Cause of the unclosed ovaries
The exact cause of the open ovaries is not yet fully known, but genetic factors and anomalies in the development of the foetus may have played a role. In most cases, the absence of a ovulation is an isolated phenomenon, but may also be associated with certain genetic syndromes.
Symptoms of unclosed ovaries
Many people with open ovaries have no symptoms, especially when the holes are small and do not cause significant abnormalities in blood flow. In some cases, however, the failure to close the ovaries may cause the following symptoms:
1. Oscillation: Studies have shown that people with open ovaries are more likely to experience migraines, especially those associated with a precursor.
2. Typhoon: Although rare, the absence of a ovary hole may increase the risk of an ischaemic stroke among young people, especially when other risk factors (e.g. condensation abnormalities) exist.
3. Pressure relief for divers: A diver with an open ovary hole may be more likely to suffer from stress relief when he/she rises rapidly to the surface.
Unclosed diagnosis of ovaries
The unclosed diagnosis of the ovary hole usually relies on right-heart acoustic imaging, bubble experiments, TCD (through cranial Doppler) bubble experiments and cardiac ultrasound examinations, especially through oesophagus (TEE), which clearly show the heart structure and blood flow.

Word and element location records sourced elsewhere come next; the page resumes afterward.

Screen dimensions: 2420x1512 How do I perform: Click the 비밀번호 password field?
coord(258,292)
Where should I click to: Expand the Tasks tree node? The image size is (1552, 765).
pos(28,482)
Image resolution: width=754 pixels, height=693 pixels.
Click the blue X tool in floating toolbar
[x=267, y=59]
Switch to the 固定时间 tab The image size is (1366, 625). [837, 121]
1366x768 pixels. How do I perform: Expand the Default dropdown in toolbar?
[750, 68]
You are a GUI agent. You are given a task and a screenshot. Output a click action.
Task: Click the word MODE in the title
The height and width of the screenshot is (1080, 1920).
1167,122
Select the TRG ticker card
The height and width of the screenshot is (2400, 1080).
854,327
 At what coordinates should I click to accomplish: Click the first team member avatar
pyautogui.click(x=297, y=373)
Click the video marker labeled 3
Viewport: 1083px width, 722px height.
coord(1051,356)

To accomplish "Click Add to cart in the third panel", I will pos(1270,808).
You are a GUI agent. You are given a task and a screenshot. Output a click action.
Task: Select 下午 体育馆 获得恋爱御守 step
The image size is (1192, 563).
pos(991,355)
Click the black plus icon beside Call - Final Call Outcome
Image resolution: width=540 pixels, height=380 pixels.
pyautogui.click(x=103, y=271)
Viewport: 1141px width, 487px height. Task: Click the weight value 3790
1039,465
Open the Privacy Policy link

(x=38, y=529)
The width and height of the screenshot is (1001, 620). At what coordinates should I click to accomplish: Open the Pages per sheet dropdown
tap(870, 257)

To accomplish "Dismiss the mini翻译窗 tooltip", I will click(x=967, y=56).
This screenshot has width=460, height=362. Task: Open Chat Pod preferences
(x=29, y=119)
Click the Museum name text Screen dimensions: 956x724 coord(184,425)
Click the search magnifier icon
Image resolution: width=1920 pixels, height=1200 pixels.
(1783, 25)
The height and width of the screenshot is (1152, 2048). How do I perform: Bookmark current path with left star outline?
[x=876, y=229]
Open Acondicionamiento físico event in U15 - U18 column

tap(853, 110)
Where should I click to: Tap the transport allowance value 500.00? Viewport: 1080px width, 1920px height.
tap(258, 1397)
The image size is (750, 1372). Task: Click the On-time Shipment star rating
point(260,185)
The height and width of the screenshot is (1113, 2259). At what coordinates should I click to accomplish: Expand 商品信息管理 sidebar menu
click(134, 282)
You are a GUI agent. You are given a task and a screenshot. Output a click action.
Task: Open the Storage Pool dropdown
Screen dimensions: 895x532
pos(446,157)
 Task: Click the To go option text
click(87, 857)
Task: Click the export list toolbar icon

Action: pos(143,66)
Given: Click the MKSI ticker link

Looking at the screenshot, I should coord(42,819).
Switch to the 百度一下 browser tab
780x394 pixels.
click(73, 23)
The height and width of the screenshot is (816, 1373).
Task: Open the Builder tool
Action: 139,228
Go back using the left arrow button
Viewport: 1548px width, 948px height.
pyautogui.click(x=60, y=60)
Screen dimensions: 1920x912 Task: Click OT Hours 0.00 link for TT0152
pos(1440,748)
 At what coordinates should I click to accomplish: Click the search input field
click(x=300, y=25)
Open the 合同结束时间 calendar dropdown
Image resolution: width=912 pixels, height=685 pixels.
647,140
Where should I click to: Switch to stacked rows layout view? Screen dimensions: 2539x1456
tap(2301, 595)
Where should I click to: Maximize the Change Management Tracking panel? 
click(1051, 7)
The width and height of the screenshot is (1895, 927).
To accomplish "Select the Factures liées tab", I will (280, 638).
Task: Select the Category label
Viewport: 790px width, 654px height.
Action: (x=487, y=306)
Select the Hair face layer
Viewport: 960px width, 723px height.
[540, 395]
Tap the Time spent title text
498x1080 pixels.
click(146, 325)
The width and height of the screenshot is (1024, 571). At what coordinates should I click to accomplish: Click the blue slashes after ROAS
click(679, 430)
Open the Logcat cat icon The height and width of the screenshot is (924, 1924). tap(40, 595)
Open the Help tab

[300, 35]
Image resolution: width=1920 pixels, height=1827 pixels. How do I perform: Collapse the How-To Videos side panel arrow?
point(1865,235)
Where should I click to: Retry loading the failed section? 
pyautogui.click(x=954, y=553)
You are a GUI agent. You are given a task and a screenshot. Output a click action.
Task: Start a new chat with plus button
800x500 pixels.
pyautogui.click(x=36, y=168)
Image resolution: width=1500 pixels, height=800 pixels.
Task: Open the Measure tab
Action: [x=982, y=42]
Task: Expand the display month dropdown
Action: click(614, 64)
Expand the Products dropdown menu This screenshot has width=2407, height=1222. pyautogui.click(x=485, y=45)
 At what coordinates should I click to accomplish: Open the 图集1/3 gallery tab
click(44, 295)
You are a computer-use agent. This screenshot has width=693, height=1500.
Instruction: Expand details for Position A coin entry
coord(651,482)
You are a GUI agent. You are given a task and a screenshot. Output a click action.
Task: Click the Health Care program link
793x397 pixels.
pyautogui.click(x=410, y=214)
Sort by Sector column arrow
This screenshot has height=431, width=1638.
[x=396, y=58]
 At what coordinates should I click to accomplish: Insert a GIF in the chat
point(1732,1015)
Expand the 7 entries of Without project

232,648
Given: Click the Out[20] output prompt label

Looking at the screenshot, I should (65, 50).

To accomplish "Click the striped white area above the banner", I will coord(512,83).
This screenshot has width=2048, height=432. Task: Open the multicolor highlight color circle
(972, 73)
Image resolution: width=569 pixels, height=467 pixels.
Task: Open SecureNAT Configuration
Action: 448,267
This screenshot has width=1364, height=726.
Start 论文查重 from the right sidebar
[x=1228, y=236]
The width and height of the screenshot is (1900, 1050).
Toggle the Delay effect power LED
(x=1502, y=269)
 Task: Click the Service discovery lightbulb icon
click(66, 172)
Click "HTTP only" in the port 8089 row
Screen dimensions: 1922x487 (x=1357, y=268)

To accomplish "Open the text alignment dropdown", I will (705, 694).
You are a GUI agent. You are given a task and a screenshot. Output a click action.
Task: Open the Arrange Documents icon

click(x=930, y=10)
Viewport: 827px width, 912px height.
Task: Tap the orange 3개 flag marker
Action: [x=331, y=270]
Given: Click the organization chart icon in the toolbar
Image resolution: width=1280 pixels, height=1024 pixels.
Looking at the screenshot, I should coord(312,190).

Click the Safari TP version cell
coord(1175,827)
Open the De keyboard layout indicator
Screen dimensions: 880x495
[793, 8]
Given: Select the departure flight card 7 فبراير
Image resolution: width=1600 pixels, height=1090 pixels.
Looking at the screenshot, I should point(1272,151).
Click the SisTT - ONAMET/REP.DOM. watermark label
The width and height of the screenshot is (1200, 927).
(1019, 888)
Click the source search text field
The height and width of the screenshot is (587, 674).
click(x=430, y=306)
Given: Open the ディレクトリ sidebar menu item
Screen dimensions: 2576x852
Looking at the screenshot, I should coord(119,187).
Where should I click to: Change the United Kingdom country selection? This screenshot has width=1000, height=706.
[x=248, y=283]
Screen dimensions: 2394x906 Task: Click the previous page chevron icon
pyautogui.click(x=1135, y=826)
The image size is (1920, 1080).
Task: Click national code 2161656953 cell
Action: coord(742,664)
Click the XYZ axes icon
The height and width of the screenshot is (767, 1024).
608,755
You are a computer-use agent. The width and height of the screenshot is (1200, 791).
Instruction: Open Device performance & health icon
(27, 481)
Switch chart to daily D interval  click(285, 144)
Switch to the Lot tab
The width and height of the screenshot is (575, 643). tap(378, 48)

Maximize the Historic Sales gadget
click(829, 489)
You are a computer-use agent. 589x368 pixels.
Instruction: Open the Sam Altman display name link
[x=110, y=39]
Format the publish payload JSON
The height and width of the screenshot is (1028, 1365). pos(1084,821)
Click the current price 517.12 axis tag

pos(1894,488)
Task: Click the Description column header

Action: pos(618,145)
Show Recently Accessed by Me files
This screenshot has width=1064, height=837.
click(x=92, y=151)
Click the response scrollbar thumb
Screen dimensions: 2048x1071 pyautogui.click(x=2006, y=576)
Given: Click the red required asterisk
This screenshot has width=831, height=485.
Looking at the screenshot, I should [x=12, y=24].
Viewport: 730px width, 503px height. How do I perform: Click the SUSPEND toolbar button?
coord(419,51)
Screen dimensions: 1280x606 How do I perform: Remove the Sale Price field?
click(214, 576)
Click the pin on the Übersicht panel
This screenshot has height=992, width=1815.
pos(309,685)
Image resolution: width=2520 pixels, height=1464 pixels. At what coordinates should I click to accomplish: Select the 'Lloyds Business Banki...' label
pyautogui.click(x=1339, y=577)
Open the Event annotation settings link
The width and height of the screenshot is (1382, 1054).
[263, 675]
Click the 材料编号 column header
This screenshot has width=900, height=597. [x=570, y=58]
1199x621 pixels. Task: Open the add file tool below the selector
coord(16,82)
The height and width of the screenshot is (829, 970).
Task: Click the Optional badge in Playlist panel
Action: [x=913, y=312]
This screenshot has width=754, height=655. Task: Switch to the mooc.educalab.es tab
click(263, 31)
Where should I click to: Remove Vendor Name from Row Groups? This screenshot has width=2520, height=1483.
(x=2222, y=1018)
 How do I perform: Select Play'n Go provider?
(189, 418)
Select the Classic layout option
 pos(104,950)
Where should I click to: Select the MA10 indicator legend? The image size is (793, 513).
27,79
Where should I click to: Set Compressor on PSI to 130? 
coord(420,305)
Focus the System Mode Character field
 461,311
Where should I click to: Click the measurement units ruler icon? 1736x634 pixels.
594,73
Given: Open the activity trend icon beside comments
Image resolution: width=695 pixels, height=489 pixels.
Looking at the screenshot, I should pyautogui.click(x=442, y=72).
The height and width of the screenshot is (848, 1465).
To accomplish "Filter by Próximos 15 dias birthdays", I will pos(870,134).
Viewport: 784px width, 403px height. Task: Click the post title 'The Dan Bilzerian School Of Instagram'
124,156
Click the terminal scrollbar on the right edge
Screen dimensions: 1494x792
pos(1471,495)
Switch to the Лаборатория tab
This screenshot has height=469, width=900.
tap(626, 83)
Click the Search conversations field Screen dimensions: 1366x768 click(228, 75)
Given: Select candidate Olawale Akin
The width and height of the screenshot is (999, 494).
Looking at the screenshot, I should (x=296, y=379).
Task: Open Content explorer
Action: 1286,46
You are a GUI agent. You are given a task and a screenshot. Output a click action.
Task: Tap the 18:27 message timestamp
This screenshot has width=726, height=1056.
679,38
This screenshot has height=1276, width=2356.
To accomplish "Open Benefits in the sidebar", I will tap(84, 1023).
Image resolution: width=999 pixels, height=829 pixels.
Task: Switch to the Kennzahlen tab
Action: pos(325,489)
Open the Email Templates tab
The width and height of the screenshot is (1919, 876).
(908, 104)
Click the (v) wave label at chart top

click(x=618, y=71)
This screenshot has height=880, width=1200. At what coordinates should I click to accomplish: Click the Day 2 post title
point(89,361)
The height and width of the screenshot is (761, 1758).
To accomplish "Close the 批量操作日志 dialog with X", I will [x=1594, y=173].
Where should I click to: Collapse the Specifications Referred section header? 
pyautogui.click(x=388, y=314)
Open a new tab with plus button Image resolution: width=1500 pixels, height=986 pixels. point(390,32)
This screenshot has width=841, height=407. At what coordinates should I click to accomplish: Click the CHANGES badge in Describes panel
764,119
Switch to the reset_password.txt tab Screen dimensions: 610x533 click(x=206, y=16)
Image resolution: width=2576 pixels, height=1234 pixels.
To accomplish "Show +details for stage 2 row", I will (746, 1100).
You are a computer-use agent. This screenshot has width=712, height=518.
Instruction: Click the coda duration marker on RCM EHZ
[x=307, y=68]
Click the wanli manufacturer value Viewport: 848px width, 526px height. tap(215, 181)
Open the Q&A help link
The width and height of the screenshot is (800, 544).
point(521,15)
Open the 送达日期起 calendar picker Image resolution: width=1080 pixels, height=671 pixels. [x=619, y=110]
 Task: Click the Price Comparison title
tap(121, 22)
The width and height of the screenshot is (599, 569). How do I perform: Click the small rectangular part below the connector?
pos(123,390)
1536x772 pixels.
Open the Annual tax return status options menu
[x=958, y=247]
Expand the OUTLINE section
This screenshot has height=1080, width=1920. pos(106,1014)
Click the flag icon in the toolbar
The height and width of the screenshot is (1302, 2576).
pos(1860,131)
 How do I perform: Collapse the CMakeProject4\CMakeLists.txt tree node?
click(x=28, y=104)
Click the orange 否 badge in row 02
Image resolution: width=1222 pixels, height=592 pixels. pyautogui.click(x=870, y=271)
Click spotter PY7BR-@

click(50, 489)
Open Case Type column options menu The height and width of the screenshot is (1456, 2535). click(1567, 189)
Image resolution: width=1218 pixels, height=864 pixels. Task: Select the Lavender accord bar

For most patients with no or minor symptoms, special treatment is usually not required and only regular follow-up is required. However, treatment may need to be considered when:
1. Symptoms are evident: for example, patients with severe migraines or who have had a stroke (which is possible without the brain, eyes, ears and nose).
2. High-risk factors: Patients who have lower limb arteries, curvature disorders or require long-term air travel, diving, etc.
Treatment consists mainly of medication and surgical treatment. Drug treatment is mainly for migraines or strokes, while surgical treatment is mainly provided through interventions such as cortical catheters, which have the advantage of operating safely and for short periods of hospitalization without visible surgical scars.
Although a relatively common congenital heart defect, the unopening of the ovaries does not, in most cases, seriously affect our health. By learning about this deficiency, timely diagnosis and treatment can help patients better manage their health. If there are doubts or symptoms, it is recommended that medical doctors be consulted in a timely manner.